4.7 You shall not be entitled to reject the Goods if we deliver up to and including 5% more or less than the quantity of Goods ordered, but a pro-rata adjustment shall be made to your Order invoice on receipt of notice from you that the wrong quantity of Goods was delivered.
4.8 We may deliver the Goods by instalments, which shall be invoiced and paid for separately. Each instalment shall constitute a separate contract. Any delay in delivery or defect in an instalment shall not entitle you to cancel any other instalment.
5 WARRANTY FOR GOODS
5.1 Where we are supplying Goods manufactured by a third party manufacturer, we shall use our reasonable endeavours to pass on the benefit of any warranties we receive from the applicable manufacturer. You acknowledge that any attempt to repair, service or modify such Goods may invalidate the manufacturer’s warranty.
5.2 Subject to clause 5.3, if:
5.2.1 you provide us with notice in writing that some or all of the Goods do not comply with the warranties set out in clause 5.1;
5.2.2 we are given a reasonable opportunity of examining such Goods or, where the Goods are not longer in your possession or have been incorporated in other goods, you provide us with evidence that the Goods did not comply with the warranty in clause 5.1 on delivery; and
5.2.3 you (if asked to do so by us) return such Goods to our place of business,
we shall, at our option, repair or replace the defective Goods, or refund the price of the defective Goods in full.

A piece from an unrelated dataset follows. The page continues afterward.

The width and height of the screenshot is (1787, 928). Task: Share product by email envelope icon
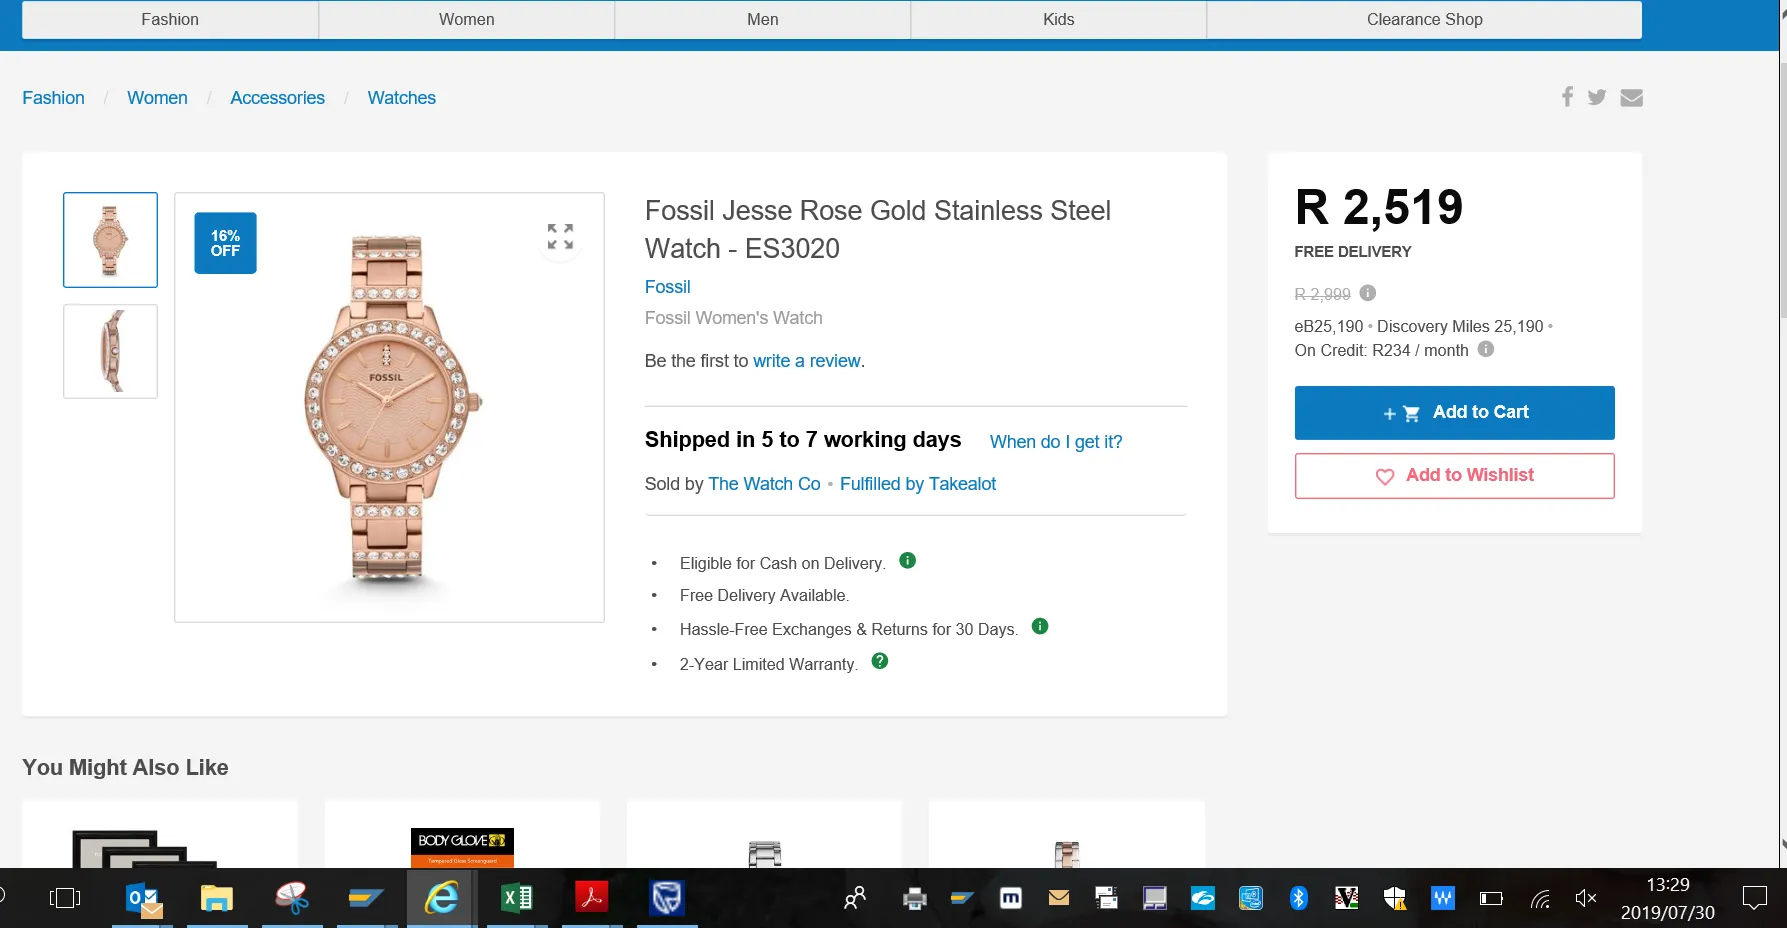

5.3 We shall not be liable for the Goods' failure to comply with the warranties in clause 5.1 if:
5.3.1 you make any further use of such Goods after giving notice in accordance with clause 5.2;
5.3.2 the defect arises because you failed to follow our oral or written instructions as to the storage, installation, commissioning, use or maintenance of the Goods or (if there are none) good trade practice;
5.3.3 you alter or repair such Goods without our written consent;
5.3.4 the defect arises as a result of fair wear and tear, wilful damage, negligence, or abnormal working conditions; or
5.3.5 the Goods differ from their description and/or any Goods Specification as a result of changes made to ensure they comply with applicable statutory or regulatory standards.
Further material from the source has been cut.